[Stored records]
========

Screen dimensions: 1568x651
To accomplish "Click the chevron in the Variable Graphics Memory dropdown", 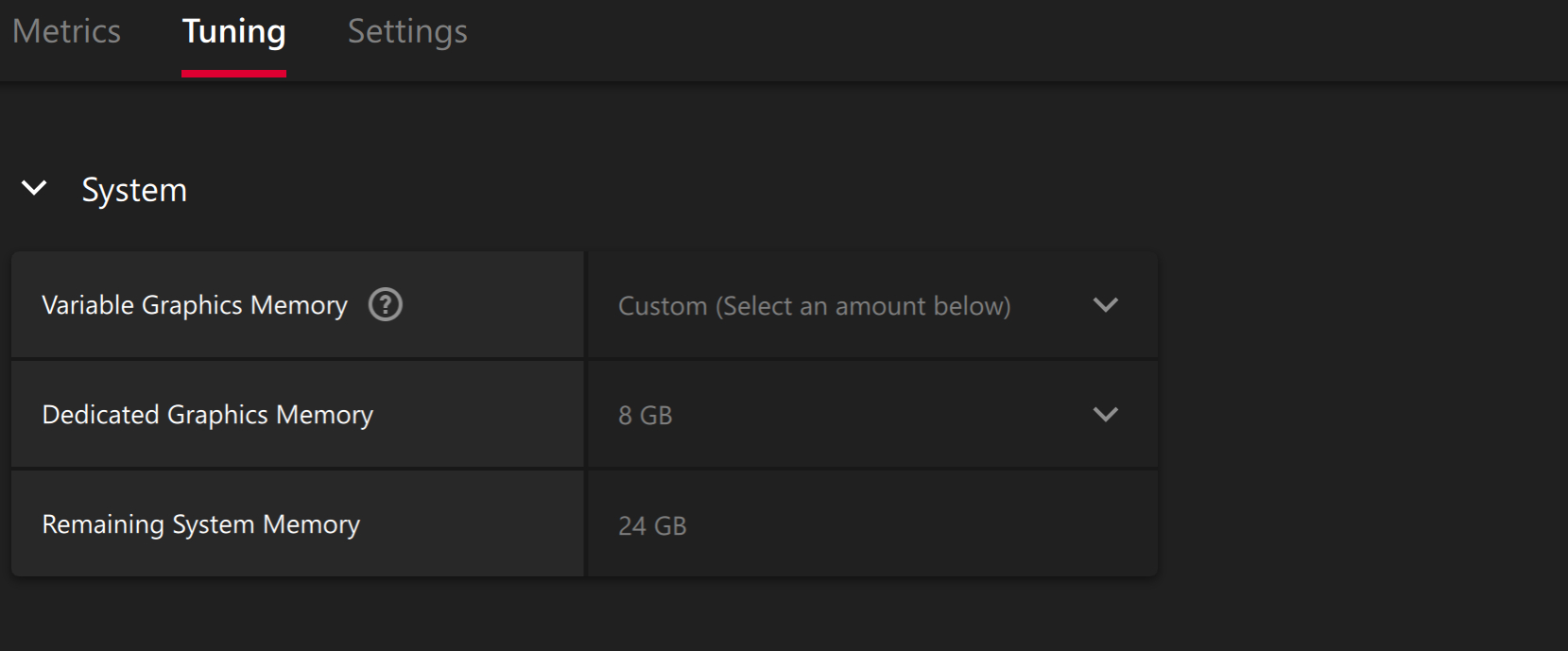I will click(x=1105, y=305).
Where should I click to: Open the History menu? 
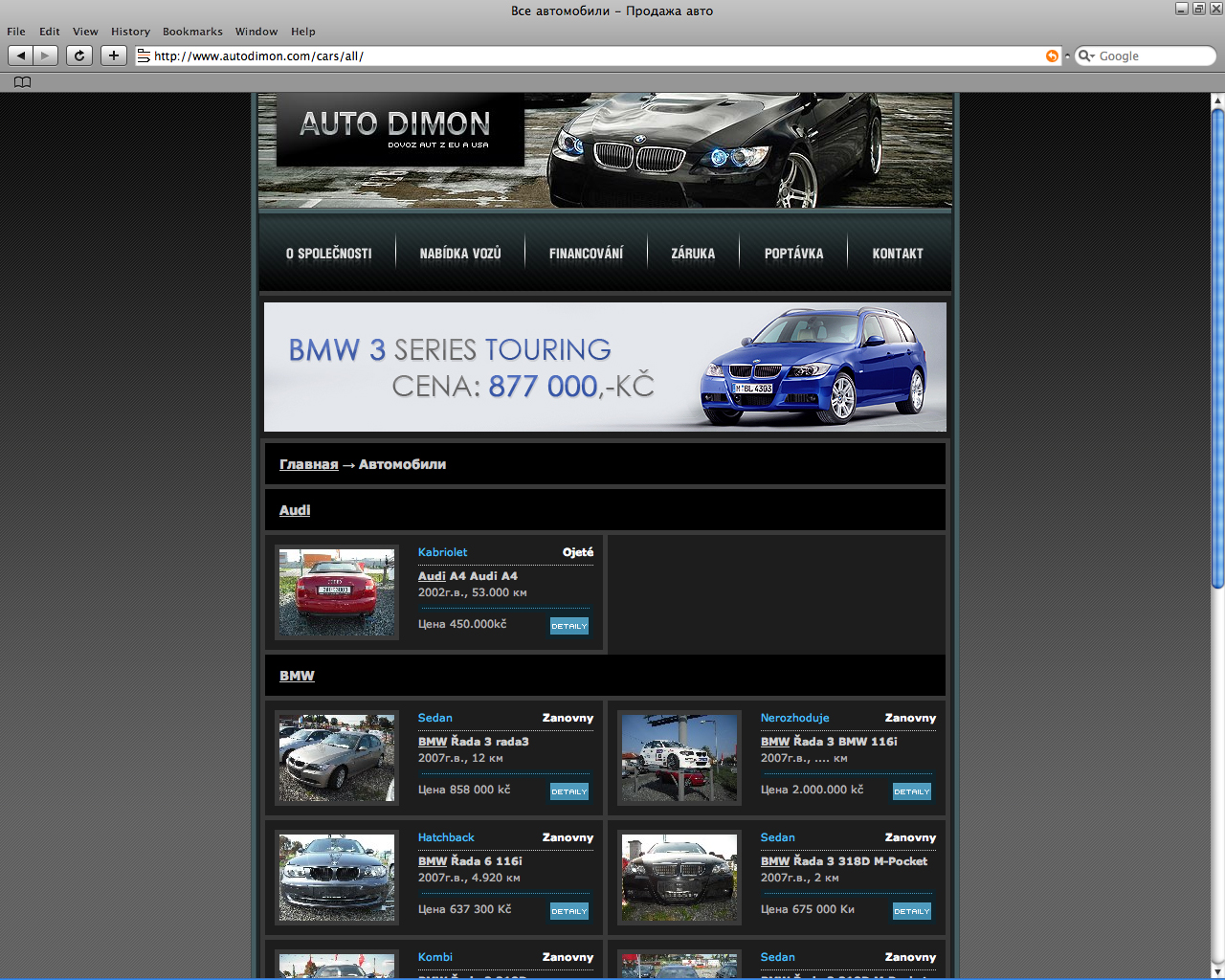[x=130, y=32]
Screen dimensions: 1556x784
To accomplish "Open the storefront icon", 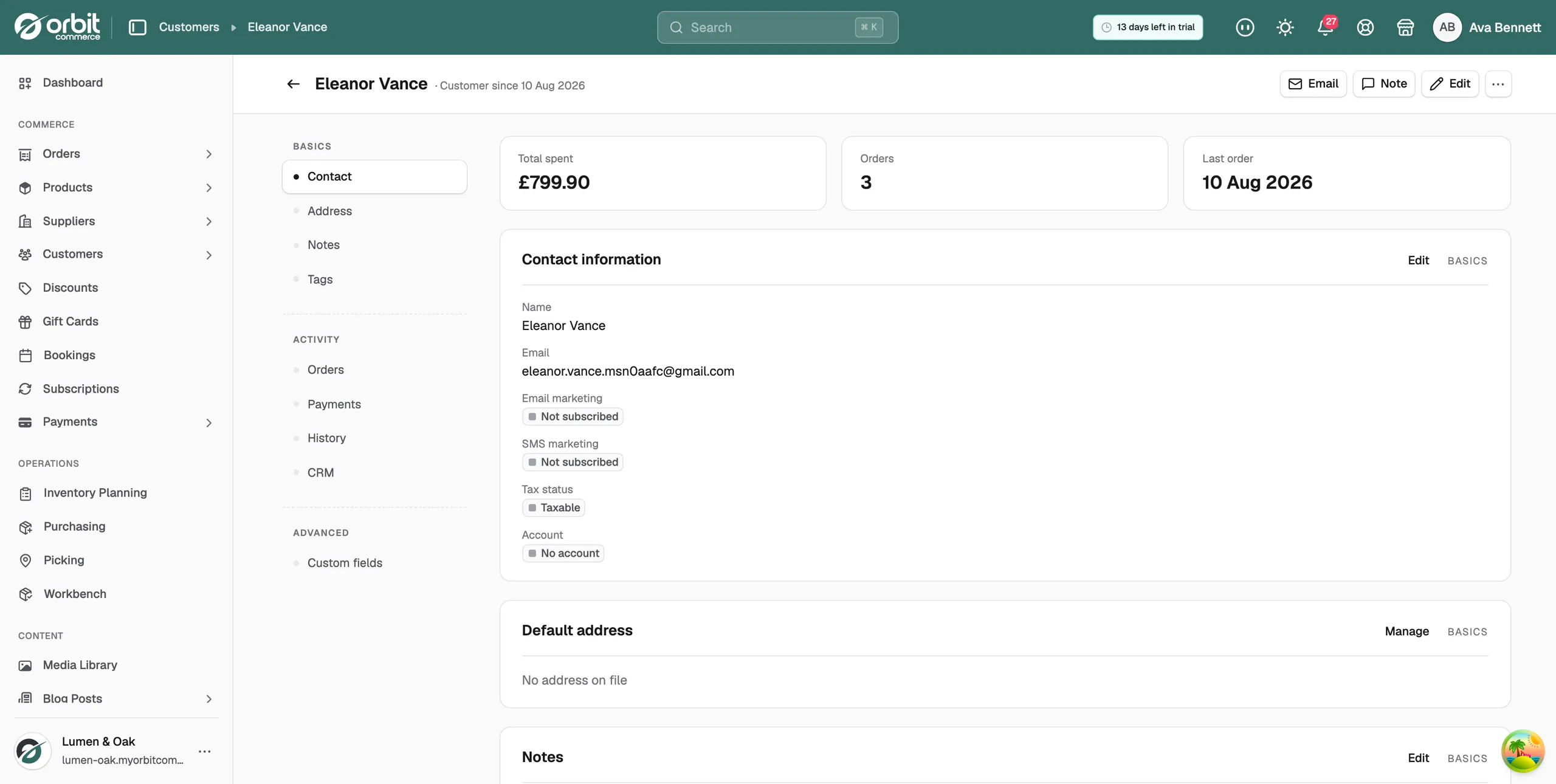I will click(x=1405, y=27).
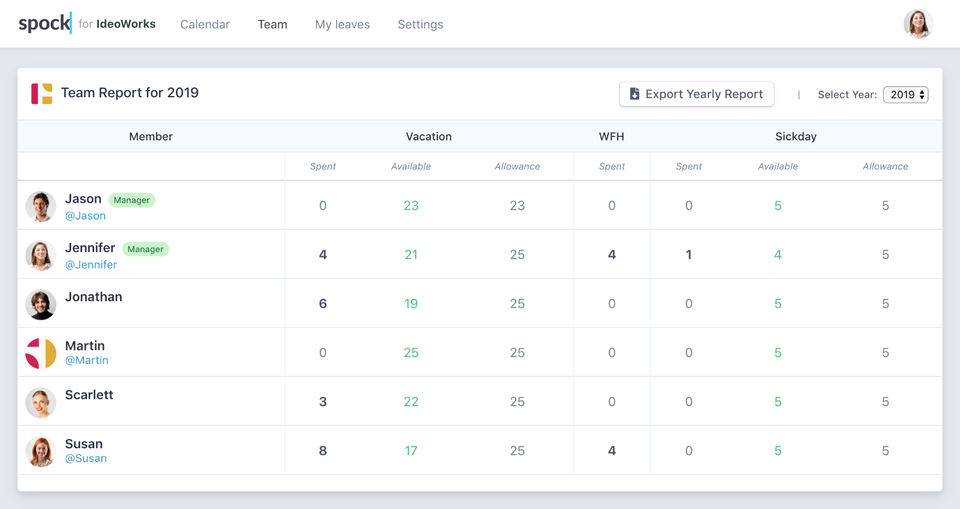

========

Problem statement: Would you please return all lines of the data that include the word "Screen"?

Your response:
Screen dimensions: 1568x651
Screen dimensions: 1556x784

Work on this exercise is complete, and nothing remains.